When analyzing the scaleup case, it is found that for the implemented processing conditions, the final Mws and PDIs are very close to each other in both of the analyzed flow geometries when the specified flow is close to that corresponding to the maximum conveying capabilities of the screw elements. For more restrictive flow conditions, the final Mws and PDIs are lower in the case of the screw element of the larger extruder. It is found that the distributive mixing ability of the reactive flow is mainly related to the specified mass throughput and almost independent of the specified peroxide concentration for a particular extruder size. For the analyzed screw elements, the conveying element corresponding to the small size extruder shows a slightly better distributive mixing performance.
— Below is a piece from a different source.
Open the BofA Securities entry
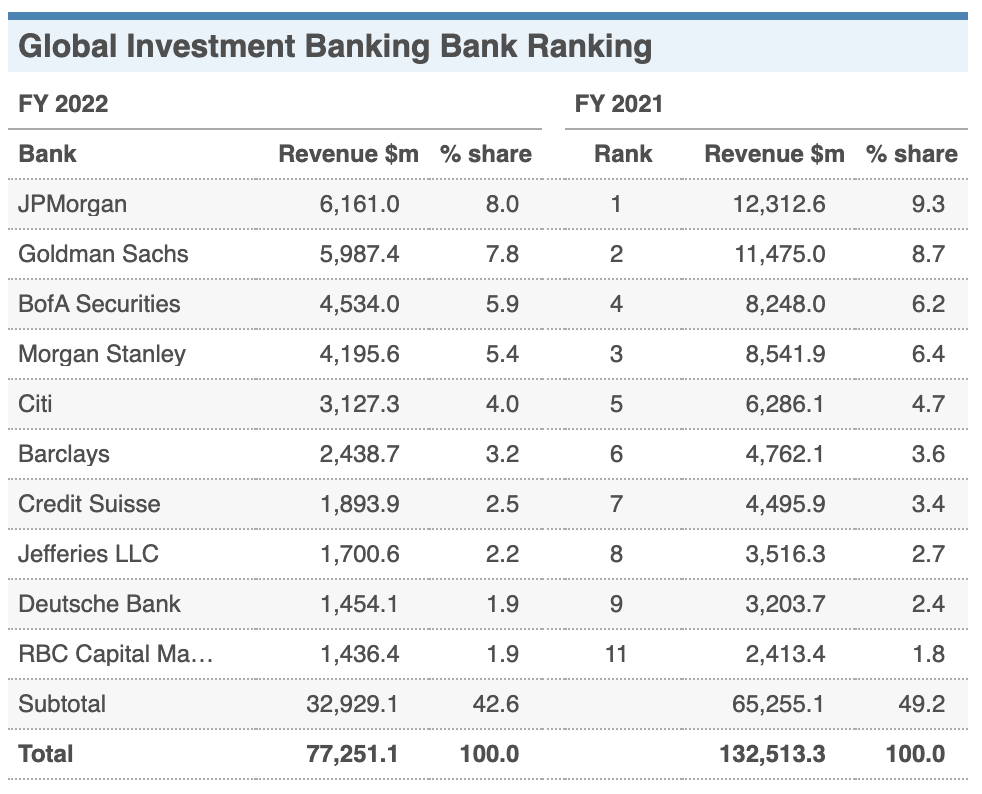982x794 pixels. pos(99,304)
For this same case study, a further evaluation of the proposed scaleup criterion under constant thermal time confirms the trend of the results observed for the 1D simulations.
In the second case study, the special type of screw element consists of screws rotating at different speeds which have different cross sections. In this case, the outer and inner diameters of both the special and the conventional type of screw elements are specified to be the same. As in the previous case study, the distributive mixing capabilities appear to be independent of the specified peroxide concentrations but dependent on the mass flow rate. It is speculated from the simulation results, from both the transient as well as the steadystate flow conditions, that the screw element with the special design would yield lower final values of the PDI and Mw. Also, this screw element appears to have improved distributive mixing capabilities as well as a wider RTD.